Shares in EMI, the world's third biggest music company, have tumbled nearly 10% after it warned that sales were likely to continue falling this year.
Can Robbie save EMI?
The fall came despite a rise in profits after a major cost-cutting programme at the group enabled it to offset a fall in music sales.
Total sales at the EMI group - whose artists include Robbie Williams, Kylie Minogue, Coldplay and Radiohead - fell 11% to £2.2bn, with sales of recorded music dropping by a worse-than-expected 12.6%.
But the company was able to report a rise in adjusted pre-tax profits excluding one-off items to £177.3m ($290.2m), from £153.3m last year.
Including one-off items, such as the sale of its stake in the HMV music stores, pre-tax profits were £319.3m.
"We had piracy in all its forms, which was probably the biggest single contributor to market decline," said chairman Eric Nicoli.
And EMI said it expected recorded music sales would fall by a further 5-8% this year as the illegal copying of music spreads.
EMI shares finished the day down 13 pence, or 9.6%, at 122p.
As well as piracy, the music industry as whole has been hit by the economic slowdown and competition from other leisure goods such as video games.
EMI has taken drastic action to cope with the downturn, cutting 1,900 jobs and dropping 400 acts from its roster last year.

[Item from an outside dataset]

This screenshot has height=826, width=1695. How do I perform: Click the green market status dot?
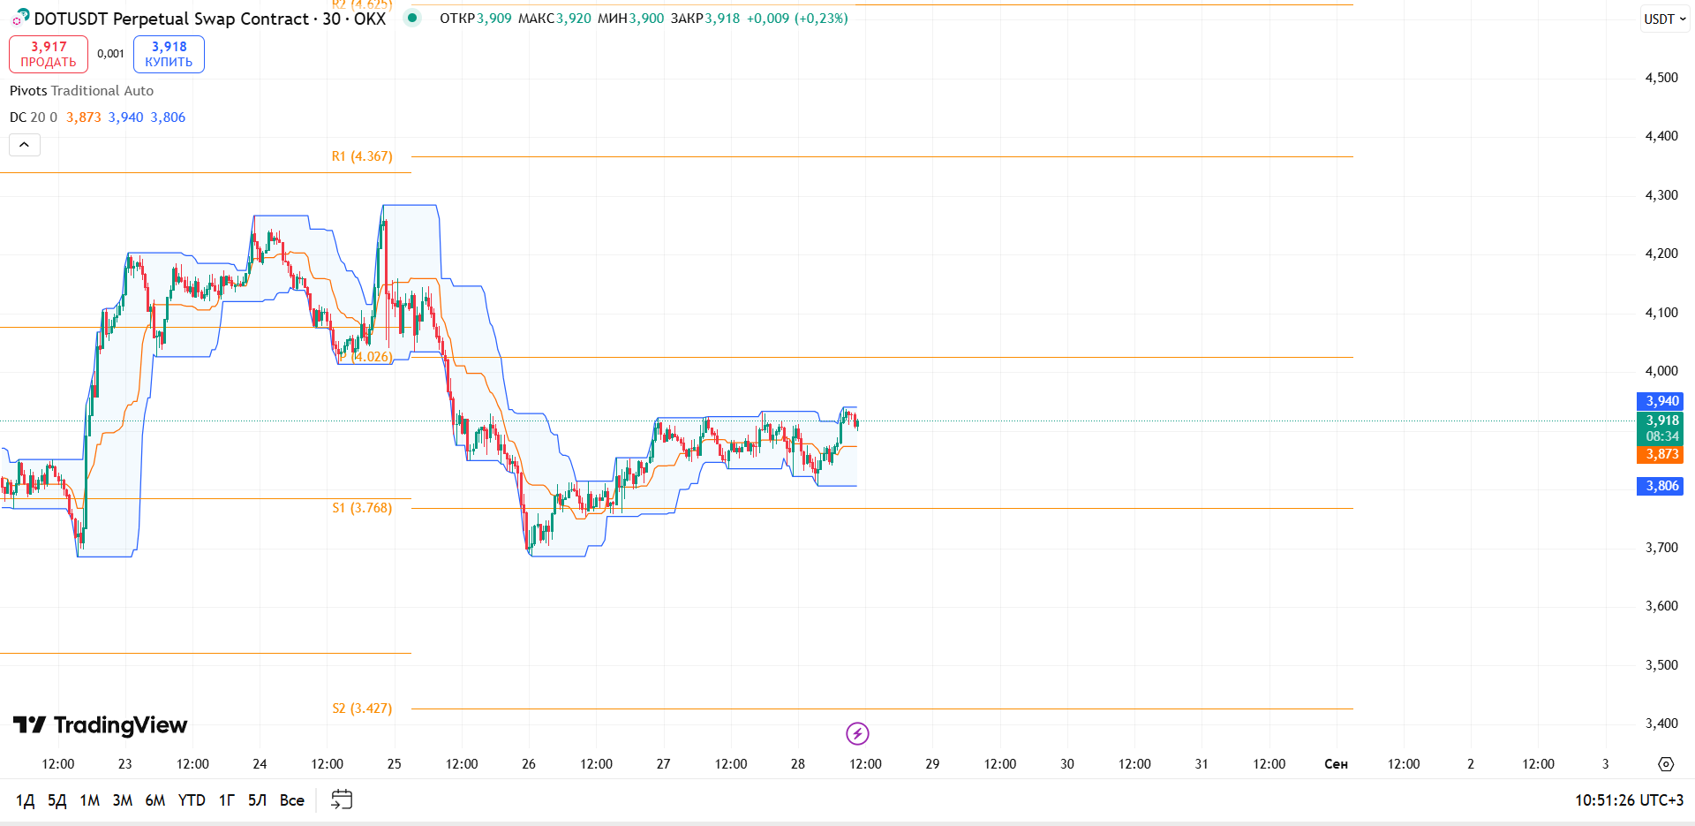[x=412, y=18]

Norah Jones' album has been a highlight for EMI
There was some glimmer of light from the US, where EMI made a profit after five years of losses.
Best performing albums included the debut album from Norah Jones 'Come Away With Me' which has now sold 13 million copies.
Coldplay's album 'A Rush of Blood to the Head' sold six million, while a Rolling Stones greatest hits album sold five million copies.
Robbie to the rescue?
One of EMI's biggest deals last year was the re-signing of Robbie Williams.
But while his last album Escapology has sold six million copies outside the US, only 150,000 copies have been shipped to the US market.
EMI said it was confident he would break the crucial US market in the long run.
"It's about slowly moving Robbie into the consciousness of the American people," said chief financial officer Roger Faxon.
"While Robbie is a superstar in the rest of the world, he's not that in America, but we expect in due course that he will be."
There has been persistent speculation about EMI's future, and it has been linked with possible mergers with Warner Music and Bertlesmann's BMG.
But recent reports have suggesting that Time Warner and BMG are mulling a merger themselves, raising fears that EMI could be left behind.
Mr Nicoli refused to be drawn on the issue.
"We think we will make progress with or without participation in industry consolidation," he said.
"Beyond that I have no intention of fuelling speculation."
But the lack of comment failed to quell analysts' concerns.
"If EMI had said it wanted to be part of the last round of consolidation and didn't want to miss out on critical mass and cost savings, we could have seen its shares up by an equal amount," said Simon Baker, analyst at SG Securities.